In this case a much better fit would be a decentralized system. A system which isn’t mine or yours exclusively, but something we both own and manage together. Something which emerges when we put our respective halves of the puzzle together.”
Not exactly. The technologies support each other incredibly well, though. Web 3.0 is primarily about who will “own” and “control” the next generation of the internet. It favors a decentralized web. The Metaverse is a digital space and focuses on how users will interact with the internet next. Therefore, Web 3.0 could serve as the foundation for connectivity in the Metaverse.
To put it another way, Hired CTO Dave Walters says,
“Without Web 3.0, the Metaverse would be inherently limited in features and power. Web 3.0 is a core building block to the Metaverse, and the Metaverse is just one of many applications.”

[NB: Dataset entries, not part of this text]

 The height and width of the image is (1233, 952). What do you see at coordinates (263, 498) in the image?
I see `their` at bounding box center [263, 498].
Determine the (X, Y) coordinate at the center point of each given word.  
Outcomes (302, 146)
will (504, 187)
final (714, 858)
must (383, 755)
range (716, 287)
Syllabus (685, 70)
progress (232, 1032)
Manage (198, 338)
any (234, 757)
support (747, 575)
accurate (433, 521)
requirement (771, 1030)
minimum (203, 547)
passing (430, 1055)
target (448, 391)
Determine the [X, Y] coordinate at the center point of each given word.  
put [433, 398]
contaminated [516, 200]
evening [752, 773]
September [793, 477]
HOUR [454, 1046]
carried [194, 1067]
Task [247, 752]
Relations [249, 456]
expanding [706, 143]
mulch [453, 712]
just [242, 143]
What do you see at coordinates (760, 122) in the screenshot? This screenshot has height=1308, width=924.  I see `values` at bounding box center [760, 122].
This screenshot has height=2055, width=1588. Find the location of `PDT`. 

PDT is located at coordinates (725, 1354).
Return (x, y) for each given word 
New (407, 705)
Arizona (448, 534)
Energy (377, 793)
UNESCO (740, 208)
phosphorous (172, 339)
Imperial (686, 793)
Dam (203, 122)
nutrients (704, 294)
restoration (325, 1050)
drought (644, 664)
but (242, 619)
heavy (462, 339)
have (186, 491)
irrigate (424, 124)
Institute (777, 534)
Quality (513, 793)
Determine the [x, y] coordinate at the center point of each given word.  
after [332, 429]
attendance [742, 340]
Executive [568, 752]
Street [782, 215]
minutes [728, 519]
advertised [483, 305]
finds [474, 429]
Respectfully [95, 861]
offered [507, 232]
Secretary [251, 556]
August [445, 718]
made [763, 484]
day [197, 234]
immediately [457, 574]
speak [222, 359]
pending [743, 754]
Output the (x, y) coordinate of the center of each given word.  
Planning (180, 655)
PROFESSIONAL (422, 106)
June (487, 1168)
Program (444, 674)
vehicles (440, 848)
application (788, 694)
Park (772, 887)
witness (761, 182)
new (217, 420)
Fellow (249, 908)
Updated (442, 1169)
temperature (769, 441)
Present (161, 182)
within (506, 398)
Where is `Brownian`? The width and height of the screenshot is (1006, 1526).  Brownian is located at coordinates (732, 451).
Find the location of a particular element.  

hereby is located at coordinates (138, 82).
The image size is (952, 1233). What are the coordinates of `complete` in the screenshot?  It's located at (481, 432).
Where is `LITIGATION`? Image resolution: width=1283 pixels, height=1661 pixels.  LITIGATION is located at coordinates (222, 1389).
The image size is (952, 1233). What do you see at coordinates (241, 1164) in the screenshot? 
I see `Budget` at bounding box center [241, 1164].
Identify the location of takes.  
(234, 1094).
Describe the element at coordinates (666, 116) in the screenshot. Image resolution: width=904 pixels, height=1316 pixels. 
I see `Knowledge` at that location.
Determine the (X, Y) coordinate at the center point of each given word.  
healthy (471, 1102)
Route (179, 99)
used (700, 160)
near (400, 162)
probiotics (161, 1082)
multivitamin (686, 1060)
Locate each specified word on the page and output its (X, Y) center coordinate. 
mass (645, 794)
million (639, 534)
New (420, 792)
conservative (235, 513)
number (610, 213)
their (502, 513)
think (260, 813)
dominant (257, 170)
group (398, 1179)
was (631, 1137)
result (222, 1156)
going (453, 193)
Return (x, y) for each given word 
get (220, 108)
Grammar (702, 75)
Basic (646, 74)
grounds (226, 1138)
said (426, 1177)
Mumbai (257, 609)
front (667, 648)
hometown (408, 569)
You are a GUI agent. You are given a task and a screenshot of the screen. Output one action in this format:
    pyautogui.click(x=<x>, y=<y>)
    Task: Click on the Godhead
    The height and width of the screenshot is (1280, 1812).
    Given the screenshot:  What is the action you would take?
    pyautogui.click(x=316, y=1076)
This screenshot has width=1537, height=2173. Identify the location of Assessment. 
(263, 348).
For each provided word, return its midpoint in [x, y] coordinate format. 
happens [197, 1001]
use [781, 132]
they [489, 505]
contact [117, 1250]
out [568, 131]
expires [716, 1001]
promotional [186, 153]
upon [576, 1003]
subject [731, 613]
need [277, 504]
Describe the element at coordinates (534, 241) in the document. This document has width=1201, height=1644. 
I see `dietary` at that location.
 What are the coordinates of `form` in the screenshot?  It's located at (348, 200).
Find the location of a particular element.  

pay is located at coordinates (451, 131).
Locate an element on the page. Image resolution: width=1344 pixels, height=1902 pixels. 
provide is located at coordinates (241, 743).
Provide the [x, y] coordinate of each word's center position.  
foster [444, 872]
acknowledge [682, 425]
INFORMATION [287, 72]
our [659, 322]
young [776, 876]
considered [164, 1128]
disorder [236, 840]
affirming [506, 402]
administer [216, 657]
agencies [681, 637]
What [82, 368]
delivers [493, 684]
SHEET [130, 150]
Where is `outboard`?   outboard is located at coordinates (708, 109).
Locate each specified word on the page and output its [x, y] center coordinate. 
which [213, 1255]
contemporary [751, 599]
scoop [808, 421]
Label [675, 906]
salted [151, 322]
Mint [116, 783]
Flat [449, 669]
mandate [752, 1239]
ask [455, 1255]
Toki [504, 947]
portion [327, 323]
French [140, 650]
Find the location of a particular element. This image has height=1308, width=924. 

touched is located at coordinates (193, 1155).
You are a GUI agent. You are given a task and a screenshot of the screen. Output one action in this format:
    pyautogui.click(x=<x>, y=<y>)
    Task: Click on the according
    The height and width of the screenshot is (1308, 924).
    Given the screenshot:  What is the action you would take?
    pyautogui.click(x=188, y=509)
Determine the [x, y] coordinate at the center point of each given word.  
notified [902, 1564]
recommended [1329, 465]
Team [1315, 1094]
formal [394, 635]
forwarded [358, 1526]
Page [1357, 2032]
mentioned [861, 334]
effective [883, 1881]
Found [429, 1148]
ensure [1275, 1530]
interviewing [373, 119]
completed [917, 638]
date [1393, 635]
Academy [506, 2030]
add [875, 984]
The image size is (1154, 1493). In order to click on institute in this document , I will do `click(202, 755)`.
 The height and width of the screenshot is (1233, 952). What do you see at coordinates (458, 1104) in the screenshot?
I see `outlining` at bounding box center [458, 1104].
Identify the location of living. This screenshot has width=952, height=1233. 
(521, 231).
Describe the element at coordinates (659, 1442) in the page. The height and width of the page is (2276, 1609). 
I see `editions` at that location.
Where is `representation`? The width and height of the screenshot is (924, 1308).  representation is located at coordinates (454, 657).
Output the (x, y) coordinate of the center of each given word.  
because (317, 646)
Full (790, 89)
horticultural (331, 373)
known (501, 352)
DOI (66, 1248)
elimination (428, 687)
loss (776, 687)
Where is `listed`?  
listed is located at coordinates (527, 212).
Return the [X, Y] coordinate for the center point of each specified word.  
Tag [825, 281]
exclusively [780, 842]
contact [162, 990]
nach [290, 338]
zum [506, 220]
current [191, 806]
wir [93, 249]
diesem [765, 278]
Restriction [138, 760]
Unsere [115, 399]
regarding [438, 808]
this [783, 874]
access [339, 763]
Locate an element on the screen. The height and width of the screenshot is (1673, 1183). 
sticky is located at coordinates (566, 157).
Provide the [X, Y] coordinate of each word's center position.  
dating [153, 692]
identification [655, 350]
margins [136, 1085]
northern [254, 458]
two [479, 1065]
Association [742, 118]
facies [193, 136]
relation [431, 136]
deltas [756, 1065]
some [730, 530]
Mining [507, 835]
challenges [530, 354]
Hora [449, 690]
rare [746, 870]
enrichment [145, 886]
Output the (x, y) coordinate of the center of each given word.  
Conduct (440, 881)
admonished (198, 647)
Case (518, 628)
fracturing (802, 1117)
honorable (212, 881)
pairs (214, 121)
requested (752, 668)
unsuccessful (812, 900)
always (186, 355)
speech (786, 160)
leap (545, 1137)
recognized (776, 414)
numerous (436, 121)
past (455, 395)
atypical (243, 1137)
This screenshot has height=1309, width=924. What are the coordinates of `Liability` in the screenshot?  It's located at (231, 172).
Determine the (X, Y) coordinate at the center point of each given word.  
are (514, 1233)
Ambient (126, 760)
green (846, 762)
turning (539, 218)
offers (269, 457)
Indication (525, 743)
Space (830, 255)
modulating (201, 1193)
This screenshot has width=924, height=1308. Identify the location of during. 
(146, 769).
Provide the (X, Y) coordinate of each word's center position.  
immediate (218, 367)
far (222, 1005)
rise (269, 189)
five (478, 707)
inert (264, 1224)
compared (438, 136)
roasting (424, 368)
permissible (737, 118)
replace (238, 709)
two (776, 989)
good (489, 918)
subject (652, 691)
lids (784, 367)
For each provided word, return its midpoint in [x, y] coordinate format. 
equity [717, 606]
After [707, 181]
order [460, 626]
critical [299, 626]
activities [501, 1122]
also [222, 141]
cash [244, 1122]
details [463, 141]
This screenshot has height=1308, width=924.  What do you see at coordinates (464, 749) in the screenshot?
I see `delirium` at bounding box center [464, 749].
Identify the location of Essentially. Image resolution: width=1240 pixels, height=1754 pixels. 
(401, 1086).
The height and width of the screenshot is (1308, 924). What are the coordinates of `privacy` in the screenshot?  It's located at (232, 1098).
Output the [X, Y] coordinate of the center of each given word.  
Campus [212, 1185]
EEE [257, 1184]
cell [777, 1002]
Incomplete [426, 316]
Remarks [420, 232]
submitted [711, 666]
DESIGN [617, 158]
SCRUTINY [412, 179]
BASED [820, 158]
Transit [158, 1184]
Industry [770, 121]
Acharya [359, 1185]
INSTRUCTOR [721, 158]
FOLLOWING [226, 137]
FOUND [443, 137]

Related: The Advantages and Disadvantages of Working in the Metaverse
“This represents a seismic change for the enterprise world. What new solutions, possibilities, opportunities, and even threats are now enabled under this radically different model? We’ve only begun to explore the answers to that question. This is why so many people are excited at the potential Web 3.0 is poised to unlock.”
ConsenSys Global Talent Acquisition Specialist Heidi Covarrubias adds,
“Working in Web 3.0 makes you a game changer. You’ll be considered a visionary by accelerating the acceptance and use of decentralized technology and infrastructure. In Web 3.0, you create a more equitable and empowering ecosystem where cooperation and demand supersede competition.”